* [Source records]
--- --- ---
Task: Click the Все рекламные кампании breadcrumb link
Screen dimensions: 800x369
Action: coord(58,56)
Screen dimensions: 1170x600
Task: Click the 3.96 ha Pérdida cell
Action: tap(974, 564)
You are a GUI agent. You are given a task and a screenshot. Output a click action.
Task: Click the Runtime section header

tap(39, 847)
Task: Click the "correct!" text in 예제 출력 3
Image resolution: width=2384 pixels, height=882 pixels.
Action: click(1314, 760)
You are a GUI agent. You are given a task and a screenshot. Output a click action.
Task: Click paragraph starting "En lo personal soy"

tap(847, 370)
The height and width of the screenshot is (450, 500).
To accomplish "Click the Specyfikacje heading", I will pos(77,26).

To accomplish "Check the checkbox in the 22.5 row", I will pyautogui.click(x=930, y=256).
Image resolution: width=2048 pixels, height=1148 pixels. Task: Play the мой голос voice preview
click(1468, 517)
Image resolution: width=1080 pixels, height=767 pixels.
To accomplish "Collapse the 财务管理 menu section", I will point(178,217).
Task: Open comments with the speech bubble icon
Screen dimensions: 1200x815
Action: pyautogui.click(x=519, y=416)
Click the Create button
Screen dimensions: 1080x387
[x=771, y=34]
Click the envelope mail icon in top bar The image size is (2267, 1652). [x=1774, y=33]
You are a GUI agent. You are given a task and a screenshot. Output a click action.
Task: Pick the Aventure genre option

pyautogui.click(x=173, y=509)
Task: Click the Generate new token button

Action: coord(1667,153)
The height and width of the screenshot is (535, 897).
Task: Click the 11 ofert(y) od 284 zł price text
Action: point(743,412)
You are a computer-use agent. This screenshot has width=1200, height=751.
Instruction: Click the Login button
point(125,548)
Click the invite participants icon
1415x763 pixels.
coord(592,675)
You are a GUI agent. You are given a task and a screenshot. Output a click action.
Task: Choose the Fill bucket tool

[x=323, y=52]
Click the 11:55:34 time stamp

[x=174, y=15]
--- --- ---
* [DIRECTION] Return, unchanged, the lines from the one containing "Task: Open comments" through the last line of the source records, including both.

* [COMPLETED EXERCISE]
Task: Open comments with the speech bubble icon
Screen dimensions: 1200x815
Action: pyautogui.click(x=519, y=416)
Click the Create button
Screen dimensions: 1080x387
[x=771, y=34]
Click the envelope mail icon in top bar The image size is (2267, 1652). [x=1774, y=33]
You are a GUI agent. You are given a task and a screenshot. Output a click action.
Task: Pick the Aventure genre option

pyautogui.click(x=173, y=509)
Task: Click the Generate new token button

Action: coord(1667,153)
The height and width of the screenshot is (535, 897).
Task: Click the 11 ofert(y) od 284 zł price text
Action: point(743,412)
You are a computer-use agent. This screenshot has width=1200, height=751.
Instruction: Click the Login button
point(125,548)
Click the invite participants icon
1415x763 pixels.
coord(592,675)
You are a GUI agent. You are given a task and a screenshot. Output a click action.
Task: Choose the Fill bucket tool

[x=323, y=52]
Click the 11:55:34 time stamp

[x=174, y=15]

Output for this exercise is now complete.